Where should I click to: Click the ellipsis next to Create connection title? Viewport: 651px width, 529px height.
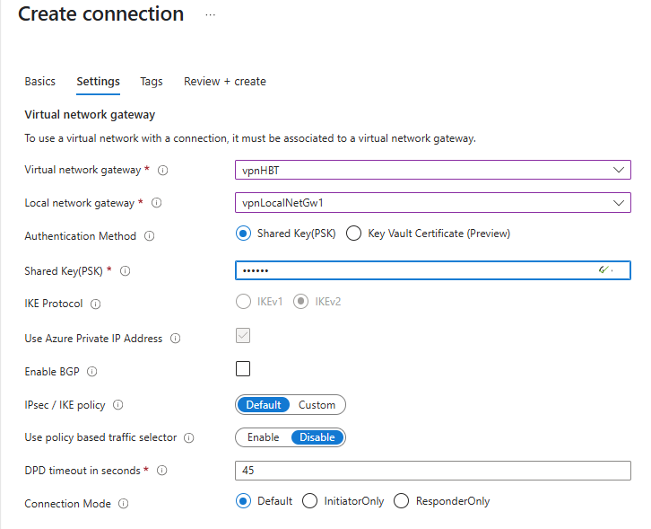point(211,15)
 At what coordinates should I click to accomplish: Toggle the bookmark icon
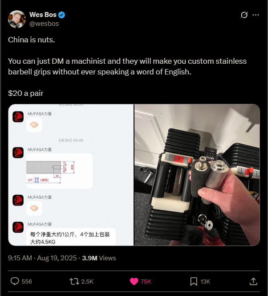194,281
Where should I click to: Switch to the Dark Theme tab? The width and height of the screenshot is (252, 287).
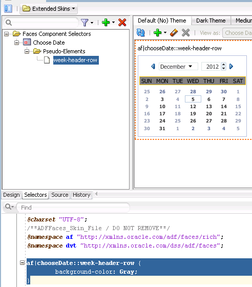pos(211,21)
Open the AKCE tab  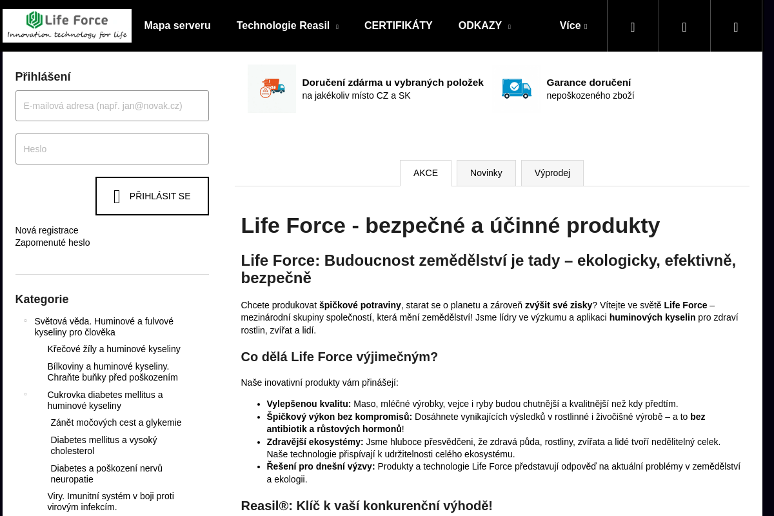(x=425, y=173)
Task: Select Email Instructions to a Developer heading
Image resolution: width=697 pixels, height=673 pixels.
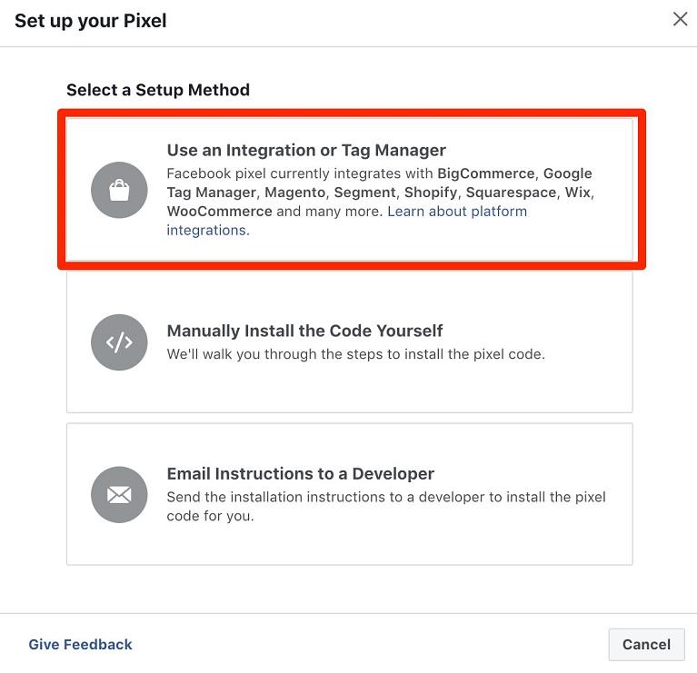Action: [x=301, y=473]
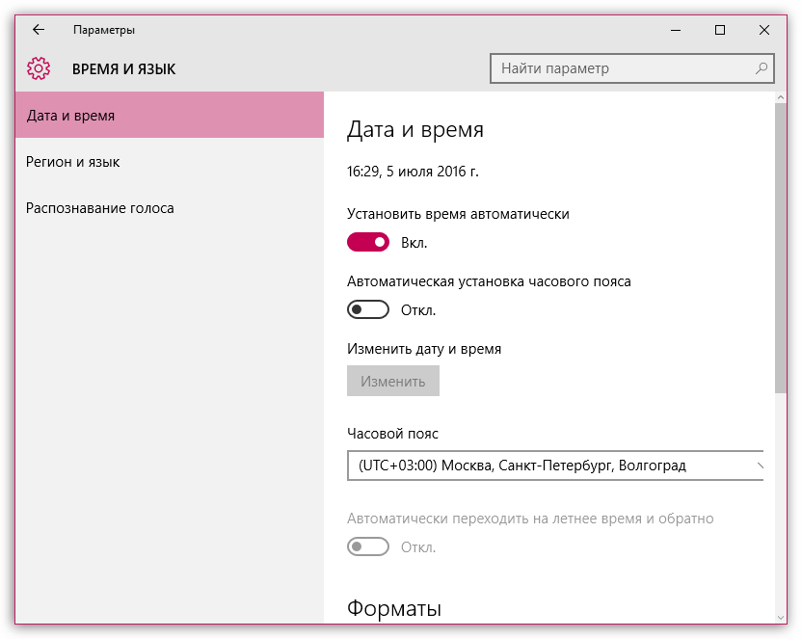Minimize the Параметры window

(x=676, y=30)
★ ★ ★ ★
* **Instructions for the task**:
Every line from the one containing "Task: Select Email" through the end of the entries above, both included, should be extracted exactly, with pictures left out.

* **Exercise output**:
Task: Select Email Instructions to a Developer heading
Image resolution: width=697 pixels, height=673 pixels.
Action: [x=301, y=473]
Minimize the Параметры window

(x=676, y=30)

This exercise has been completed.